>>

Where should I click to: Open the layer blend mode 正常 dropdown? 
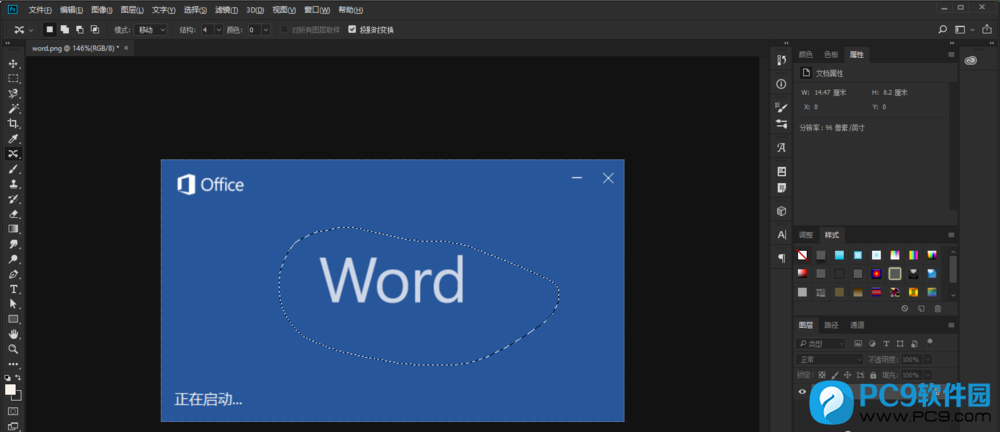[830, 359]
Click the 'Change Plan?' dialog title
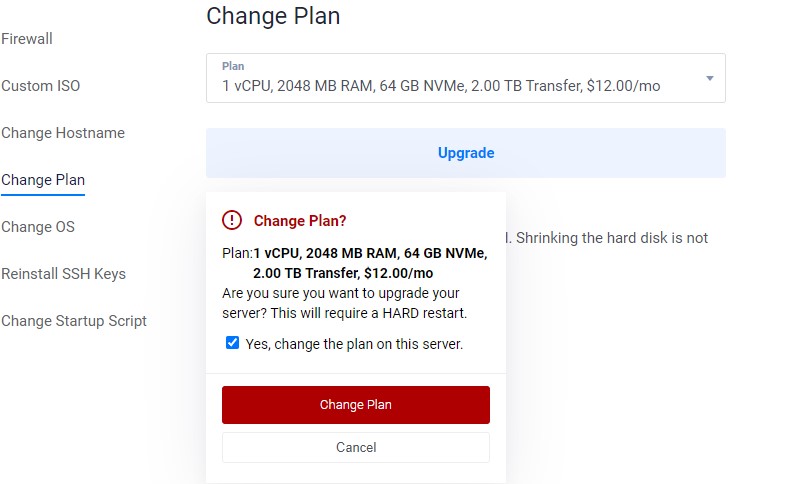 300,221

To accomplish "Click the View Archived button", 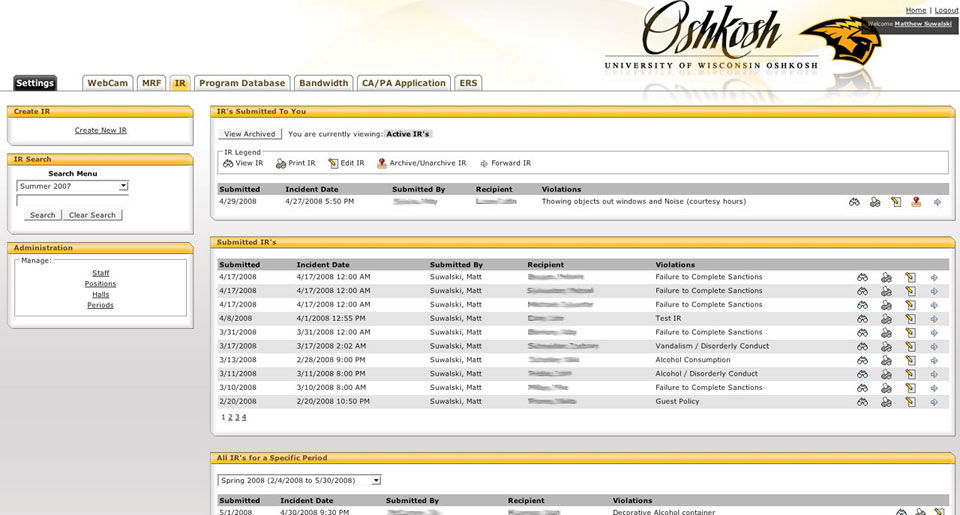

<<

### WORK TO BE COMPLETED
Word for word, set down every line of the records above, and leave the pictures out.

### EXERCISE RESPONSE
Where should I click to: Open the layer blend mode 正常 dropdown? 
[830, 359]
Click the 'Change Plan?' dialog title
 300,221

To accomplish "Click the View Archived button", 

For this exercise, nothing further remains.